Introduction

Liver cancer is the fourth most common cause of cancer-related deaths worldwide. Hepatocellular carcinoma (HCC) accounts for over 80% of all liver cancers and is one of the most prevalent malignancies. Chronic hepatitis B or C is the primary cause of HCC, representing 80% of all HCC cases globally. The main treatment options for HCC include local ablation, surgical resection, or liver transplantation (LT). LT is considered the best option for radical treatment of early-stage HCC, but about 20-30% of patients experience recurrence after LT. MVI is one of the critical histological features for HCC prognosis, referring to the microscopic invasion of tumor cells into vascular endothelial cells, including the microvessels of the portal vein, hepatic artery, and lymphatic vessels. MVI has been shown to be an independent predictor of HCC recurrence. Therefore, assessing MVI before LT in HCC patients is crucial for selecting treatment options and predicting treatment efficacy. But MVI is primarily detected through immunohistochemistry and pathological analysis of postoperative tissue samples, which is invasive and limited. Moreover, HCC lesions are biologically heterogeneous. In recent years, many reports have assessed MVI preoperatively by extracting image features. PET/CT with 18F-labeled fluorodeoxyglucose (18F-FDG) as a tracer is a noninvasive method for detecting malignant tumors based on the Warburg effect and aids in assessing the histological features of tumors. 18F-FDG PET/CT has been found useful in evaluating MVI and disease-free survival (DFS) in patients with early HCC. However, the correlation between metabolic parameters of 18F-FDG PET/CT and MVI remains unknown.

Methods and Materials

Patient Selection : 162 patients with HCC were selected, of which 124 patients met the inclusion criteria as follows: Patients had to undergo 18F-FDG PET/CT before liver transplantation. Histopathological confirmation of HCC from surgical specimens was required. PET/CT images had to be clear, and clinical data had to be complete. Exclusion criteria were as follows: 18F-FDG PET/CT examination after LT; another malignancy in addition to HCC; incomplete case documentation. Clinical characteristics and pathological results of patients (including gender, age, tumor size, tumor number, tumor differentiation, T stage, and MVI grade, etc.) were retrospectively collected. This study was approved by the institutional review board, and the requirement for informed consent was waived (KY2022011).

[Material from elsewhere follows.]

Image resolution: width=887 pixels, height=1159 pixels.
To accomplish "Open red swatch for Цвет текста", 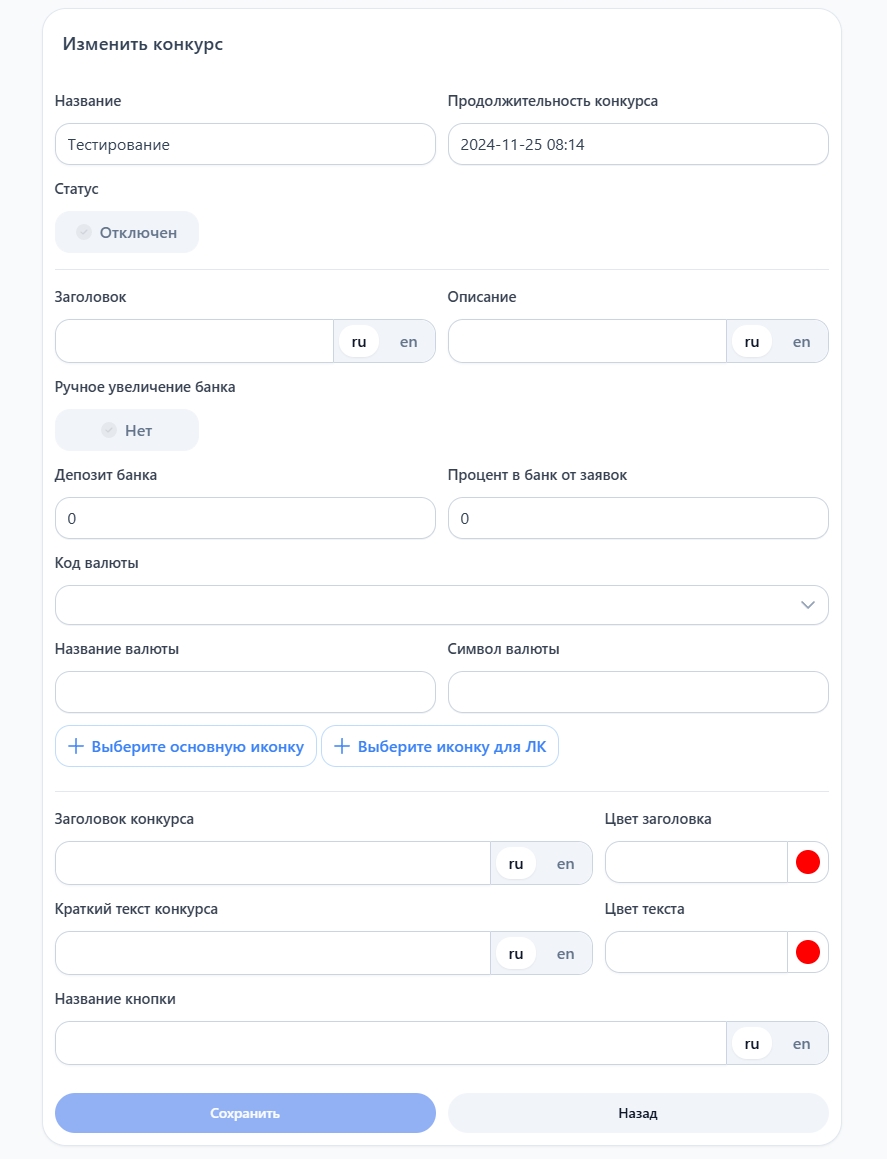I will click(807, 952).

Instruments: A GE Discovery PET/CT 710 scanner was used for imaging with specific CT scan parameters set.

Image Acquisition and Reconstruction: Imaging was performed within 60 minutes after injecting 18F-FDG, and PET images were reconstructed using an iterative algorithm.

Image Analysis: Two senior physicians reviewed and diagnosed the 18F-FDG PET/CT images, and 3D reconstructions were used to obtain metabolic parameters.

MVI Evaluation: Liver cancer tissue specimens were processed and evaluated for microvascular invasion (MVI) by experienced pathologists.

Statistical Analysis: SPSS 22 software was utilized for statistical analysis, including correlations, multivariate logistic regression, and ROC curve analysis to determine diagnostic cutoff values, AUC, sensitivity, and specificity for MVI predictors.